→ Data listing:
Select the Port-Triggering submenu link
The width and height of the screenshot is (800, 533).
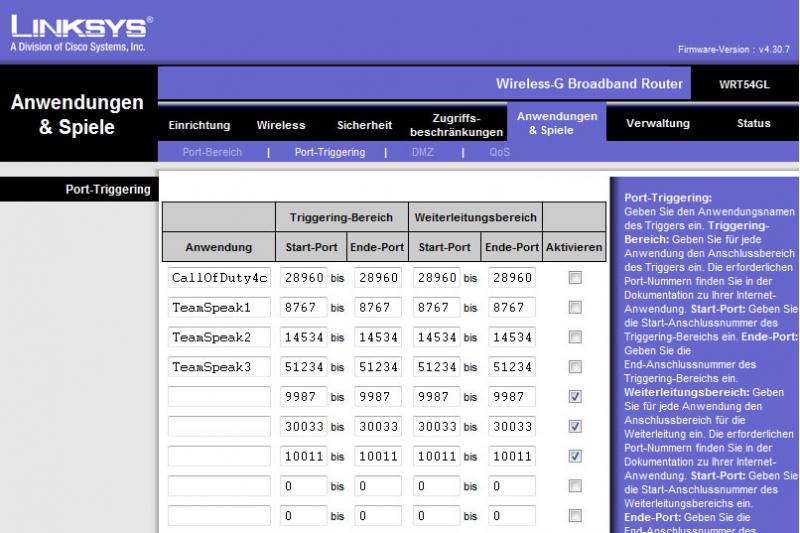pyautogui.click(x=329, y=153)
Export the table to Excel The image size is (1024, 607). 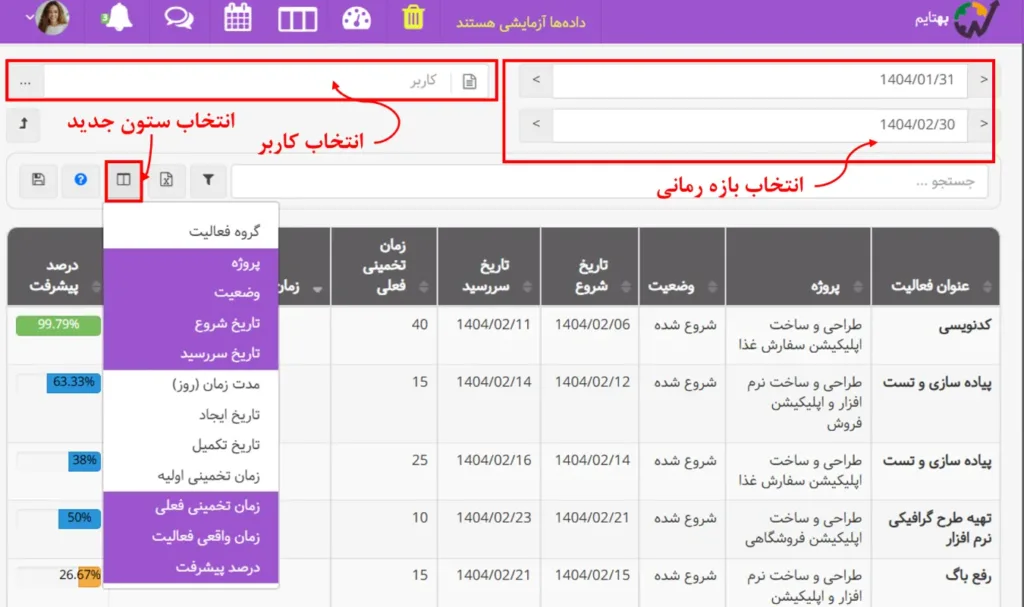[x=166, y=180]
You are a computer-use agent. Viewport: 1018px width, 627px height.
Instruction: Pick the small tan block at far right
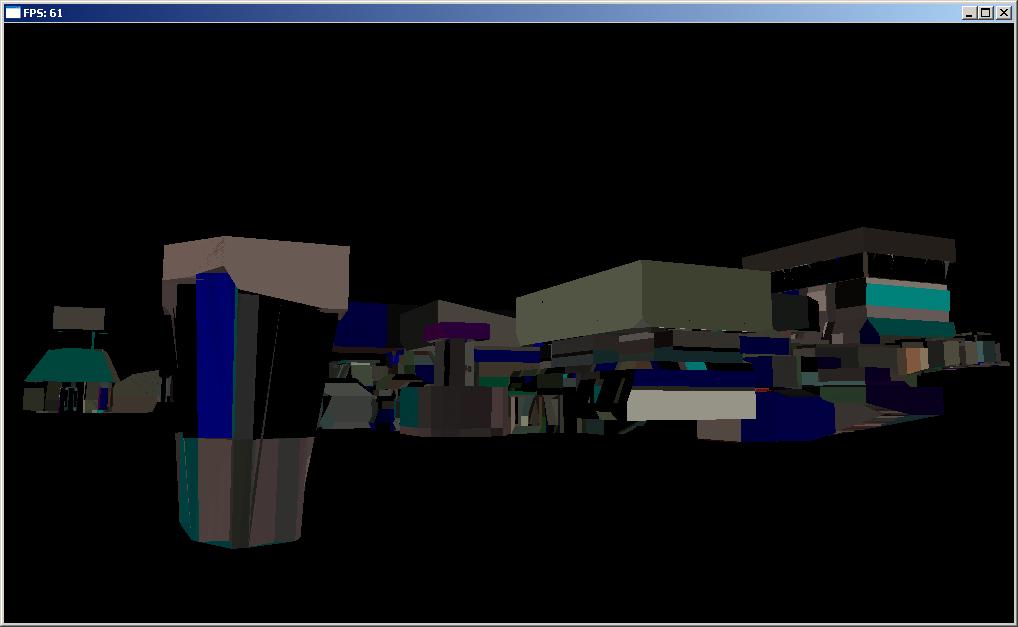tap(915, 360)
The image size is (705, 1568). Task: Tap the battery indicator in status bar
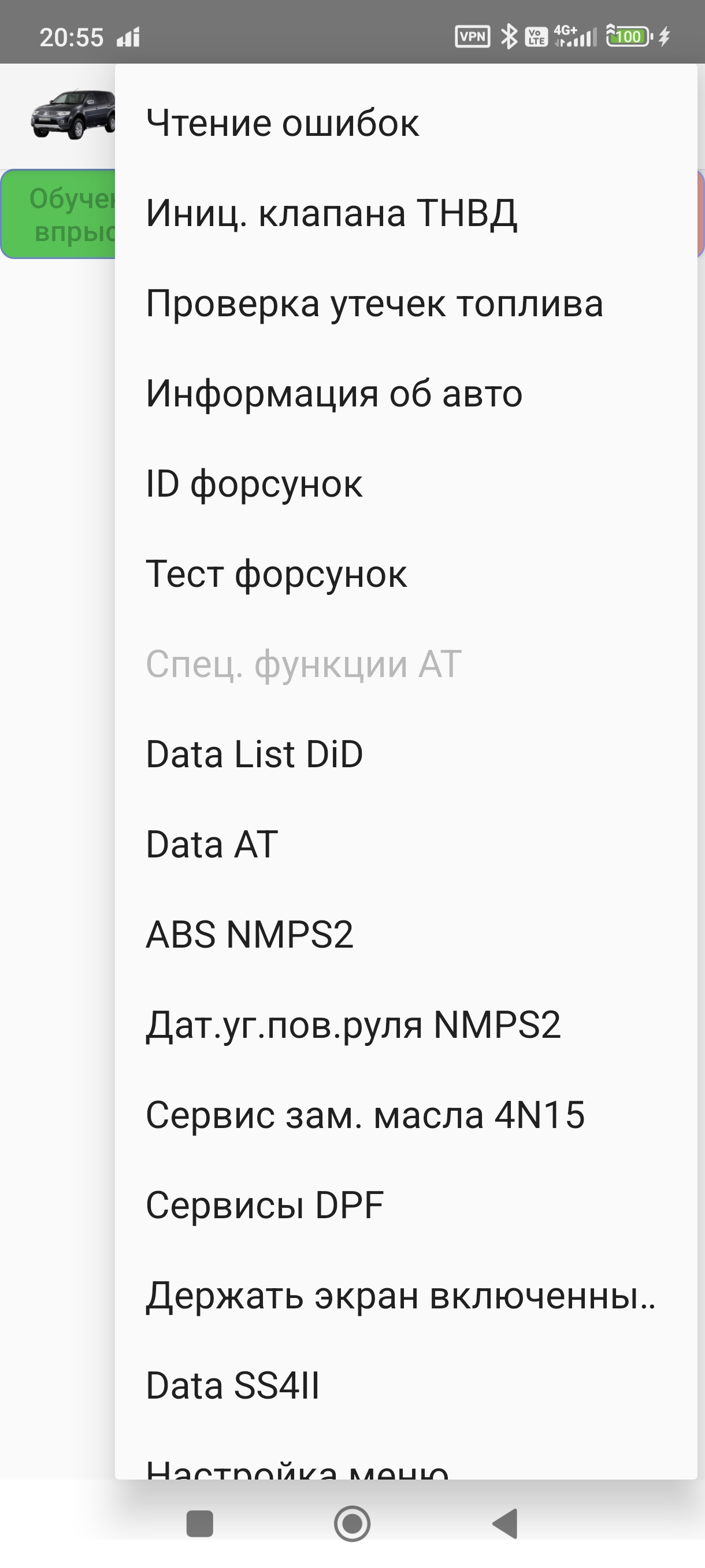click(x=628, y=37)
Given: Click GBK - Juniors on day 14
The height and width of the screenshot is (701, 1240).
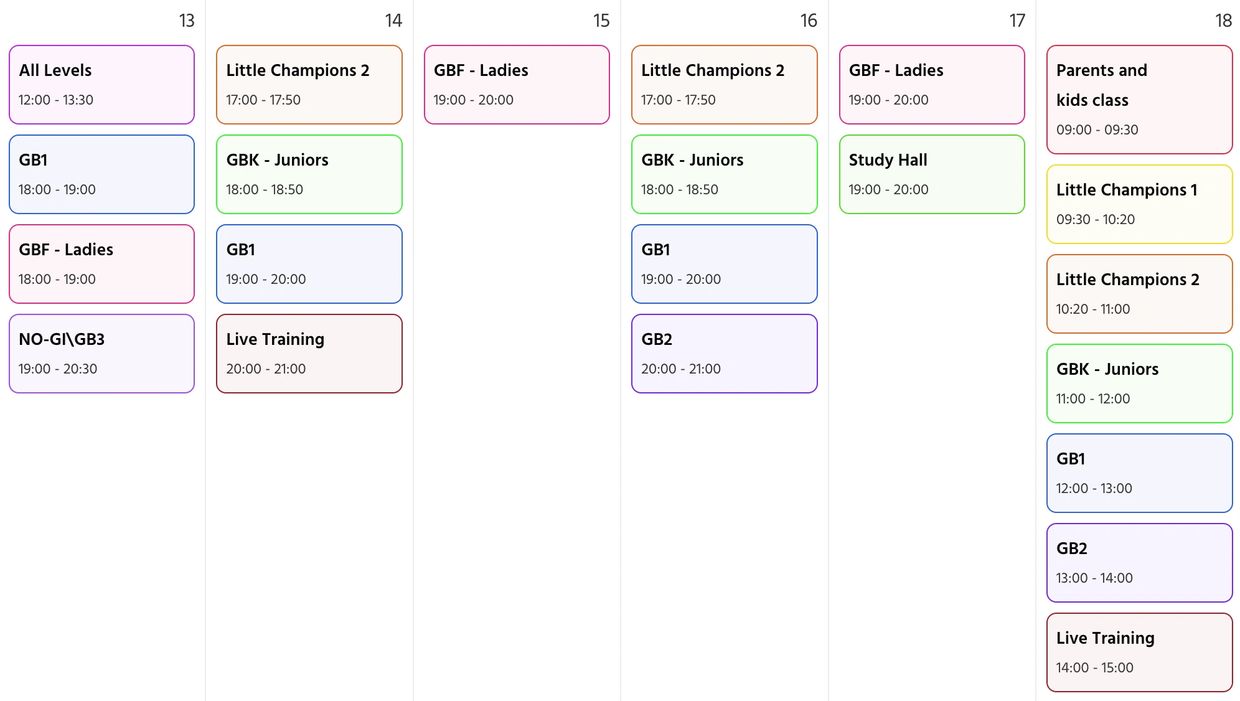Looking at the screenshot, I should point(309,174).
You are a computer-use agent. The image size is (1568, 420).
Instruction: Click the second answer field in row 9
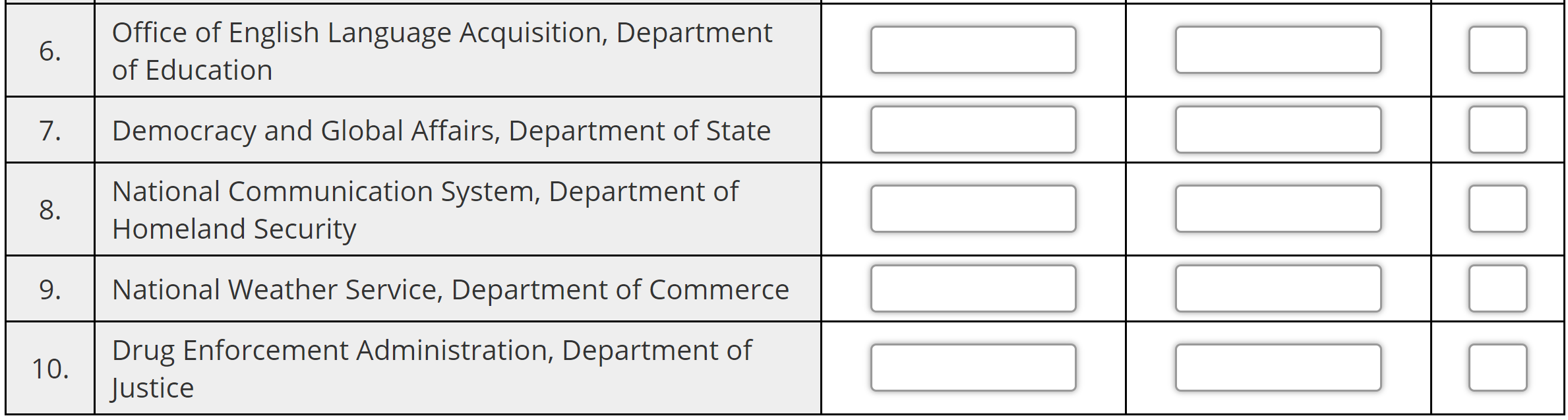click(1277, 289)
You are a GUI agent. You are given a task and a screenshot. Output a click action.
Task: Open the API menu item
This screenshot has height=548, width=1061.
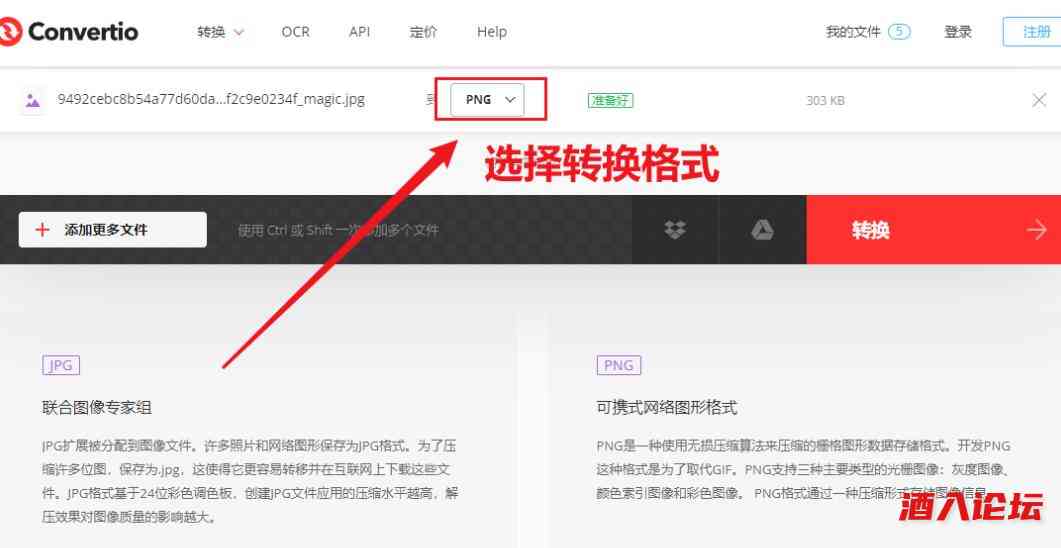click(x=359, y=32)
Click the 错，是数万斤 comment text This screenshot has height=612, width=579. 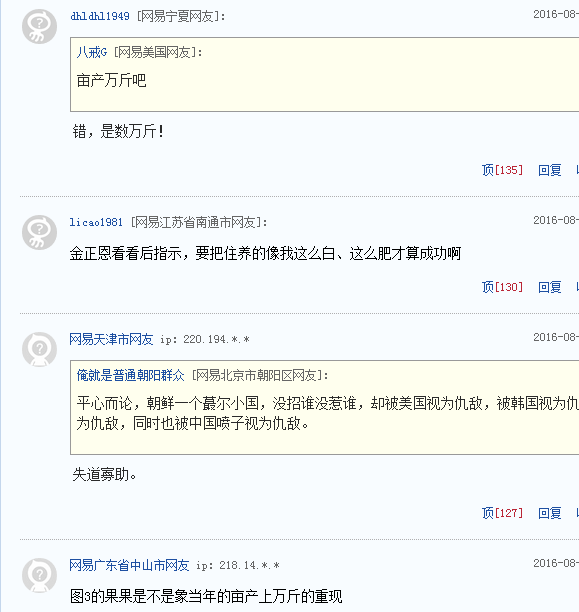click(118, 131)
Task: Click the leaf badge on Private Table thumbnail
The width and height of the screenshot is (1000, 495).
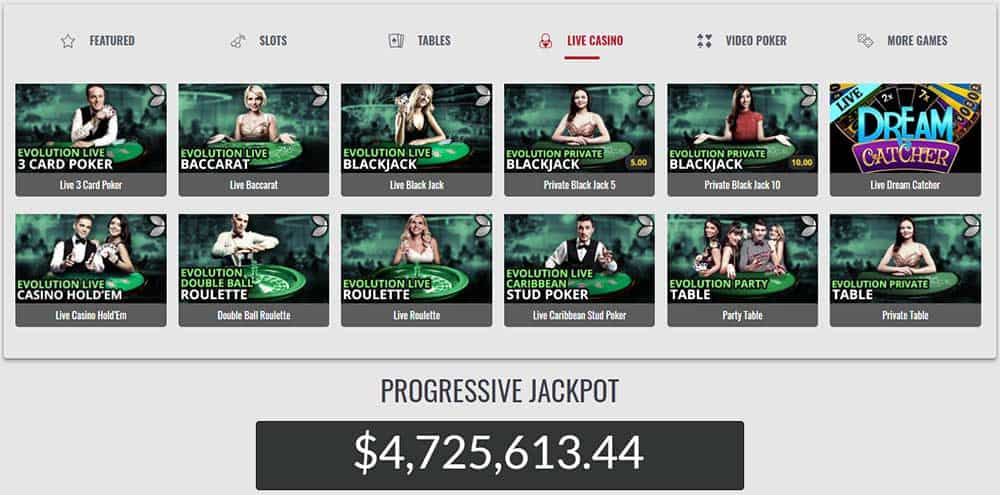Action: [x=971, y=226]
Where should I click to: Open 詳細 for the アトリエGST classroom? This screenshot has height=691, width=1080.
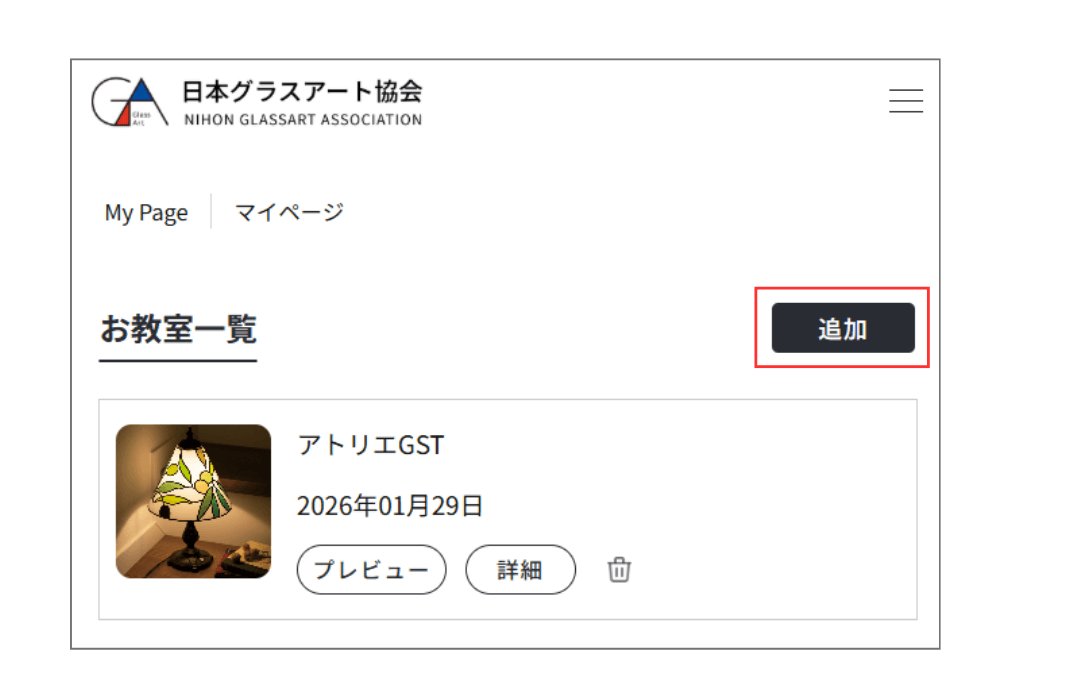click(x=520, y=570)
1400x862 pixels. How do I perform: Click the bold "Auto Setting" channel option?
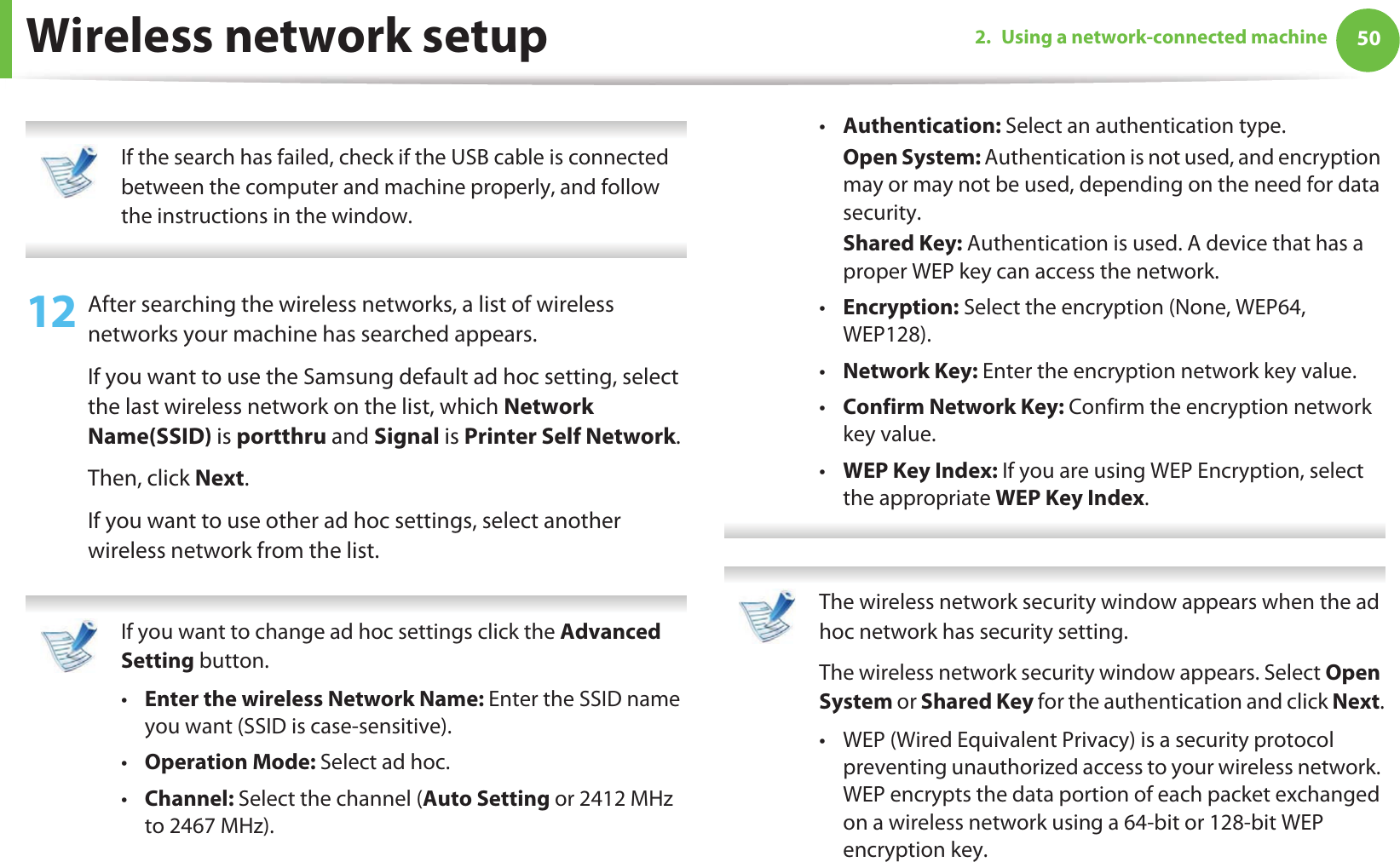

→ What is required: Copy all lines of the listing above that contain the string "agent".

→ Written solution:
You are a computer-use agent. Viewport: 1018px width, 627px height.
You are a computer-use agent. The image size is (1568, 420).
You are a GUI agent. You are given a task and a screenshot. Output a click action.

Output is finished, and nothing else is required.